We leren ook heel veel van wat er allemaal bestaat, van wetten en van structuren.
Een wereld gaat open.
*Els
-Het lukt en blijft lukken.
-We zitten nu door elkaar. Ieder mag en kan zijn zeg doen, zoals hij gebekt is.
Iedereen zoek mee, hoe we dingen het best kunnen formuleren.
We begrijpen elkaar meer en respecteren elkaar.
We zijn één groep geworden. We doen het SAMEN.

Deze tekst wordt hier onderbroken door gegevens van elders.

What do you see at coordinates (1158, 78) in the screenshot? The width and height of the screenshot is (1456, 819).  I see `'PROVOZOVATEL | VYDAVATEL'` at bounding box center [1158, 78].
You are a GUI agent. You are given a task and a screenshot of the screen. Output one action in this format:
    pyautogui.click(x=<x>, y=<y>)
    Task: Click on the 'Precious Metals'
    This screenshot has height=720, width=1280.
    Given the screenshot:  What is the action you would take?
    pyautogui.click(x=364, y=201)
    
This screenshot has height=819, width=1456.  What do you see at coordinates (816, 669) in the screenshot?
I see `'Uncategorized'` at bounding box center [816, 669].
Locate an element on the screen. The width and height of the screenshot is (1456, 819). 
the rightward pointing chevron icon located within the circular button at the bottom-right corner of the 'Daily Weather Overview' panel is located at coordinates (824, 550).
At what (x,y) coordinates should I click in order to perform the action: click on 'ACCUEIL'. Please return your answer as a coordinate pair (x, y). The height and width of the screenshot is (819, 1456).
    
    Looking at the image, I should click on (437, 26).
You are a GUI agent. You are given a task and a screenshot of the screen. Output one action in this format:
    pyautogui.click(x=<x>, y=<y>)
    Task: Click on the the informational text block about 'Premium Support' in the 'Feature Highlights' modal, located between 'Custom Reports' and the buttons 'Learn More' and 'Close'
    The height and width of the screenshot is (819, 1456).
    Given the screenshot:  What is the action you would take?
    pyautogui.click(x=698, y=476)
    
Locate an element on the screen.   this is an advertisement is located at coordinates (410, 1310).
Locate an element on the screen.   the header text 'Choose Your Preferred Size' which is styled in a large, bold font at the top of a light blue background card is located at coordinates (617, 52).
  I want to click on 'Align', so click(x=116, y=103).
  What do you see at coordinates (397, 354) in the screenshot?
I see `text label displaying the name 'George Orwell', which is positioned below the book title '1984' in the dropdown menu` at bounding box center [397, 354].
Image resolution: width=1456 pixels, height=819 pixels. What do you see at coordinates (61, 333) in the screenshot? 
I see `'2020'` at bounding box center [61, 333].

-De professionelen zijn “echt” gaan luisteren. Zij nemen uitspraken veel minder
persoonlijk op. Ze zijn minder verdedigend, meer bescheiden. Zij nemen een open
houding aan.
-En… de mensen die in armoede leven, zie je openbloeien. Ze worden au serieus genomen. Zij voelen zich
als volwaardige partners. Ze durven het woord nemen en getuigen.
Meer nog, vroeger waren er weinige goede en mooie woorden te horen, als de mensen over het ocmw
praatten. Nu zijn zij… echte ambassadeurs.
Zij zijn sterk geworden!
Wij zijn sterk geworden!
Met als één doel… alle mensen een waardiger leven te laten leven.